== Source document ==
····················

Developer sprint Sep 17th, 2018

Health checks

  • Hook named “check-health” (or similar) is called by snapd to check for health
  • Hook needs to be idempotent so snapd can call it at any time
  • Hook might be called every 5 minutes to begin with, maybe? We can always increase later (but we can’t easily reduce it, without risking breaking applications that expect having more time for it)
  • Have special status “unknown” if the snap hasn’t bothered to define it
  • If the health-check hook is called and it doesn’t update the status, it’s set to “unknown”
  • Hook can call snapctl set-status --code=[<error code>] <status> [<message>] (or set-health?)
  • Message is a free form sentence, hopefully capitalized and readable
  • Message is forbidden for active status
  • Reserve “snapd-*” error code namespace for snapd
  • Error code is a custom string [a-z]+(-?[a-z0-9]){3,} (dashes in the middle only)
  • Reuse statuses from juju (maybe not all of them)
    • active / maintenance / waiting / blocked / error
  • Still need to consider whether to use “active”, due to conflict between “active daemon” and “health=active”

····················

== Directives ==
A) Answer from the health-check notes:
(i) How often might the hook be called at first?
(ii) What status applies if a snap hasn't defined one?
(iii) Which error code namespace is reserved for snapd?
B) Update the health-check notes: write out the stretch from "Developer sprint Sep" through "time for it)" again, replacing "5 minutes" with "10 minutes".
The items have nothing to do with the health-check notes.

== Extracted material ==
····················

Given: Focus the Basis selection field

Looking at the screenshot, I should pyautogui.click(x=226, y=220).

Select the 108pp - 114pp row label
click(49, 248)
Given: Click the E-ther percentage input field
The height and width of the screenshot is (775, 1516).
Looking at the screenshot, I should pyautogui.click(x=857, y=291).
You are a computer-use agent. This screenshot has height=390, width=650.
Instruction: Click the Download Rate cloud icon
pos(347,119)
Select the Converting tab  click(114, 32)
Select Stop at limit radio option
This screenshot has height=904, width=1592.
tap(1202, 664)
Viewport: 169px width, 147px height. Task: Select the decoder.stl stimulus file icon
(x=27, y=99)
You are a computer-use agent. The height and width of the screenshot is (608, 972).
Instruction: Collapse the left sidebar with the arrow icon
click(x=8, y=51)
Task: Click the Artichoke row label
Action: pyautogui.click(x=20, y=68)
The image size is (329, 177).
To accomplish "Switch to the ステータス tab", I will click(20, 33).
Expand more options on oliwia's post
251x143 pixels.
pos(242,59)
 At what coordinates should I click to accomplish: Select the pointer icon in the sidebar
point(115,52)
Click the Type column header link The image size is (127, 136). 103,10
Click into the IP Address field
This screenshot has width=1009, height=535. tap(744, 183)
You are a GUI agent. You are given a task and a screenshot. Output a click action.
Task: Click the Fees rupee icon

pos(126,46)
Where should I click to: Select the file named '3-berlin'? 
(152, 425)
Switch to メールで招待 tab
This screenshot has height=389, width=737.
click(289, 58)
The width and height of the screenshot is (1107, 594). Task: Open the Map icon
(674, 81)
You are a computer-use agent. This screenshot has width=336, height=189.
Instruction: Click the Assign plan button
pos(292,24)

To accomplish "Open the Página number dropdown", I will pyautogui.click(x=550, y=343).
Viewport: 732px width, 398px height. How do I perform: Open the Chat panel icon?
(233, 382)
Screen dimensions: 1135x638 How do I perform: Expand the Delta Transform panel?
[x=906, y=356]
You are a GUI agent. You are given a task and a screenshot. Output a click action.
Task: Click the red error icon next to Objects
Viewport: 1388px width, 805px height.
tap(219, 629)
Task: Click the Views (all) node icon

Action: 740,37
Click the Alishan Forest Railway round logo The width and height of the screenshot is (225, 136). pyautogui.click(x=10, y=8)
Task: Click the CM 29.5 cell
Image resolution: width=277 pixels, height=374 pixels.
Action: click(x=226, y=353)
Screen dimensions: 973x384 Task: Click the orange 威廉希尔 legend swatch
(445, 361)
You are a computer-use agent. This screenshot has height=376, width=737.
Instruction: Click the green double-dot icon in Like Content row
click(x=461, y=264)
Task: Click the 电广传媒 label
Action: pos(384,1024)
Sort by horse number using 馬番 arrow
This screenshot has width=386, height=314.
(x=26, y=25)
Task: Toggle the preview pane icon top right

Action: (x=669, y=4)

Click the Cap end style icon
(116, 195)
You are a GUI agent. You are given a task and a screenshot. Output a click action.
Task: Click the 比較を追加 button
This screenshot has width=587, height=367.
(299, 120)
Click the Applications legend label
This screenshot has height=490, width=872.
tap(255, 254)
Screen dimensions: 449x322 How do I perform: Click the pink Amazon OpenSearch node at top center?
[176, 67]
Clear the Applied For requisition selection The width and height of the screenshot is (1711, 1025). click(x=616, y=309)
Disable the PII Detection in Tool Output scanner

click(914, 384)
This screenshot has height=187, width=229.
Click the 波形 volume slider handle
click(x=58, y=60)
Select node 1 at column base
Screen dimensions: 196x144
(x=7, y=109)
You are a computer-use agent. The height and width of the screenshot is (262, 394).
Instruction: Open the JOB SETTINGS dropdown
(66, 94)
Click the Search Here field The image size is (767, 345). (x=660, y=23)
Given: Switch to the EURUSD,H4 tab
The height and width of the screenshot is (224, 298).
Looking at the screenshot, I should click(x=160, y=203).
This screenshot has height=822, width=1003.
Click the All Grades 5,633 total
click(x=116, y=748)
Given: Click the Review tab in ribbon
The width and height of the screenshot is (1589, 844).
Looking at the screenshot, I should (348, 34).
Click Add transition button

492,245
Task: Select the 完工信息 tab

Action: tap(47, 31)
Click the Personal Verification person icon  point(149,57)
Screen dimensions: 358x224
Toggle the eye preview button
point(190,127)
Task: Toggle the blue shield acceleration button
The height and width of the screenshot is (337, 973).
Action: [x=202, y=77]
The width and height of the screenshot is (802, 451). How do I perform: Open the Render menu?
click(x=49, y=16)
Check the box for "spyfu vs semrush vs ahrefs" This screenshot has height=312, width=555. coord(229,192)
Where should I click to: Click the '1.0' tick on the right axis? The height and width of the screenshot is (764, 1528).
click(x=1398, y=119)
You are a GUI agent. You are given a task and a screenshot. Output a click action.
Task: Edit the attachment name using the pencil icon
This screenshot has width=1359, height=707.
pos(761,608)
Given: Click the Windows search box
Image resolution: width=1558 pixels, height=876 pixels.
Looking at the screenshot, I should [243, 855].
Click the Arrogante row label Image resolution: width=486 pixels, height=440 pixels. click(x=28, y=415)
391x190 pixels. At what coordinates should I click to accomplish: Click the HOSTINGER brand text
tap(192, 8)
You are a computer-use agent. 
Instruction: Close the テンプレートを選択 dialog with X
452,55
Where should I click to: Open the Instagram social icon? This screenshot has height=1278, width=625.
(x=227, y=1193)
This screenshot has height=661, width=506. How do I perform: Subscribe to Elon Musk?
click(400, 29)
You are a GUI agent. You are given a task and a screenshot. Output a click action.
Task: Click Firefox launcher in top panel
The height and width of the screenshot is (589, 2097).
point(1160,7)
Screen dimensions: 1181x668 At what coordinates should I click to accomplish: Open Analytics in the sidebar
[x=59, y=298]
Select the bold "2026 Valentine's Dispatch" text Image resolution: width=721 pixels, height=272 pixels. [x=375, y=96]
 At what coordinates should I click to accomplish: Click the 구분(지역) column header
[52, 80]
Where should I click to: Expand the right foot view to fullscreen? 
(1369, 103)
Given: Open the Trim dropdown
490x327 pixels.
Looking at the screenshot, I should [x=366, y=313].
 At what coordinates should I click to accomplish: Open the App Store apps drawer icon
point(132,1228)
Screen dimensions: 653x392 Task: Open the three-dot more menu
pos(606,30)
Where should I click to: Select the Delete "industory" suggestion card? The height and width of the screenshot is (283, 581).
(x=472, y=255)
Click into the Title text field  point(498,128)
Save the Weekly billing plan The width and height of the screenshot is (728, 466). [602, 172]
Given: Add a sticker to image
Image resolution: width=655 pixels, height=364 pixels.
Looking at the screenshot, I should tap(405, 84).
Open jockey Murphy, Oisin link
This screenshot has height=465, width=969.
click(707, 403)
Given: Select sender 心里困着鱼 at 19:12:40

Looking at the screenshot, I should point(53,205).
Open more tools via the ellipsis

····················

== Expected responses ==
A)
(i) Every 5 minutes.
(ii) "unknown"
(iii) "snapd-*"

B)
Developer sprint Sep 17th, 2018

Health checks

  • Hook named “check-health” (or similar) is called by snapd to check for health
  • Hook needs to be idempotent so snapd can call it at any time
  • Hook might be called every 10 minutes to begin with, maybe? We can always increase later (but we can’t easily reduce it, without risking breaking applications that expect having more time for it)